How do you structure equity?

As a general rule, co-founders are special status, and more should be reserved for them. The question was raised about structuring equity for “founders” or other important team members who may join a little later.

Bradley comments that “later people should get less, whether you put them in the option pool or set aside something.”

According to Ryan Keating, “One of the things you do at each round is replenish the option pool before you close.” New investors don’t want to face dilution of options. Keating advises his clients to look at their hiring road map and evaluate their needs at all levels and then build the budget for options. Clients then get board approval, set the option pool, and know what hiring they can do.

For Ilye, if it’s someone who’s going to be involved in the big decisions, like whether you’re going to sell the company, or whether to raise money–if it’s somebody that you are going to trust to care about the company as much as you do, then you can consider that person for co-founder. He sees the equity decision separately. He weighs how badly you want to retain this person long term– is this somebody that you have to have to scale the company and grow? If yes, then allocate more and incentivize.

Last Words

Bradley Leong, Tandem Capital:

Feature Creep:  Look at your product and ask yourself whether you really have to sell all those features.  Sometimes it is enough to solve one problem really well.  Bradley points to their client Tile, as an example of a product that successfully solves a single problem– it finds your keys.

Failing Before Delivering Product: The right reason for a startup to fail is to work really hard, get a product out there, and then for some reason it doesn’t make it with users —  A bad way to fail is never even getting the product out there.

“One of the big reasons I feel [startups] are not delivering is that they don’t have  enough expertise in the core team that is able to know where to spend money and where not to spend money.”

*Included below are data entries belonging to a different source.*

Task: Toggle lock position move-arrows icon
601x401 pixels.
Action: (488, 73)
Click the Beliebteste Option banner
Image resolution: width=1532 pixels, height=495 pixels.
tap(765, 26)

Ryan Keating, Keating Consulting Group:

Make sure that you don’t find yourself in in a position where you’re out of money and you haven’t gotten to that next point that you can hit the next round of investors. Avoid that no man’s land of where you didn’t do what you thought you would do or promised you would do, and you’re out of money, and you have to reset expectations. As Ryan emphasized, it’s expensive, and it’s painful. Startups constantly underestimate what it takes to get their product to market.  He has never been involved in a company that hasn’t underestimated that, even with his help.

“Leave yourself the buffer, time and money-wise.”

Ilye Rosenberg, Sensei, Inc.:

The No. 1 factor is your network, especially your network of other startup founders. According to Ilye, you will get your best insight into who is interested, other investors,  insight into who’s investing in what and all of these different nuances. from other founders. He encouraged founders to continue to network in Meetups like this and share stories and information.

“Don’t focus so much on execution everyday and spend a little time on networking, because it’s going to pay off really quickly in the future.”

Ted Krause, TechCode:

Make sure you have a marketing budget.  Put it in your pro forma. You are going to have to spend money on marketing it. Ted noted that he’s seen a lot of startups that did not have marketing budgets.

“They had big technical budgets and big salary budgets, but no marketing budget, and it screwed them.”